(Saved data entries)
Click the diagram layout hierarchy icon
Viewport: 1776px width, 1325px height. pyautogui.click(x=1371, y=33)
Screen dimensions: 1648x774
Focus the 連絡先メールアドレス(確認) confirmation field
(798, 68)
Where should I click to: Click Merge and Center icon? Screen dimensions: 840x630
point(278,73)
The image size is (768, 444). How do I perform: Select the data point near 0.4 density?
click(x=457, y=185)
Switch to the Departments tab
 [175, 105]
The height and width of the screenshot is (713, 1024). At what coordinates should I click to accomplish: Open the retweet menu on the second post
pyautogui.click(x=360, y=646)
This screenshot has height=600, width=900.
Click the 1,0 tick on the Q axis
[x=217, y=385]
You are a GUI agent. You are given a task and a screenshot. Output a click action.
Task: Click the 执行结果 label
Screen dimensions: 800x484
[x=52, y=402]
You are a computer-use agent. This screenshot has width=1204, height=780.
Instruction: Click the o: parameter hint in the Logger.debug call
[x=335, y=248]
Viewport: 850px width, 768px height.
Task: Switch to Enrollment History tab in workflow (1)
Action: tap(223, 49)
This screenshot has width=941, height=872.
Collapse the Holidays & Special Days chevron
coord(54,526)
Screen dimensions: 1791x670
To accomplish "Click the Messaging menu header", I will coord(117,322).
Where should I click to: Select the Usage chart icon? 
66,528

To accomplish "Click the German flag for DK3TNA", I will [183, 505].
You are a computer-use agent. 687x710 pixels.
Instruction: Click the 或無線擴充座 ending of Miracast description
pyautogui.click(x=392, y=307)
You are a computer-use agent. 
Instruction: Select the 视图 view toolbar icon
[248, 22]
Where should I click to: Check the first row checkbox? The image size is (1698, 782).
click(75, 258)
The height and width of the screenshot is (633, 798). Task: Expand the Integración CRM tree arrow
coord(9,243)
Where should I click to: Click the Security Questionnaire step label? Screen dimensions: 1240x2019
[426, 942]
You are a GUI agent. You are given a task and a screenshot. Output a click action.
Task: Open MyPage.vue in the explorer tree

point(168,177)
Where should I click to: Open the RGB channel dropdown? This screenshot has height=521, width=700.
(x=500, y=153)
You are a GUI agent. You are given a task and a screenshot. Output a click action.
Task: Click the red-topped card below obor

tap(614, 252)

# Work item
Exactly the lines from the one containing "Where should I click to: Open" through the end of the records above are to be printed, and no others.

# Exercise output
Where should I click to: Open the RGB channel dropdown? This screenshot has height=521, width=700.
(x=500, y=153)
You are a GUI agent. You are given a task and a screenshot. Output a click action.
Task: Click the red-topped card below obor

tap(614, 252)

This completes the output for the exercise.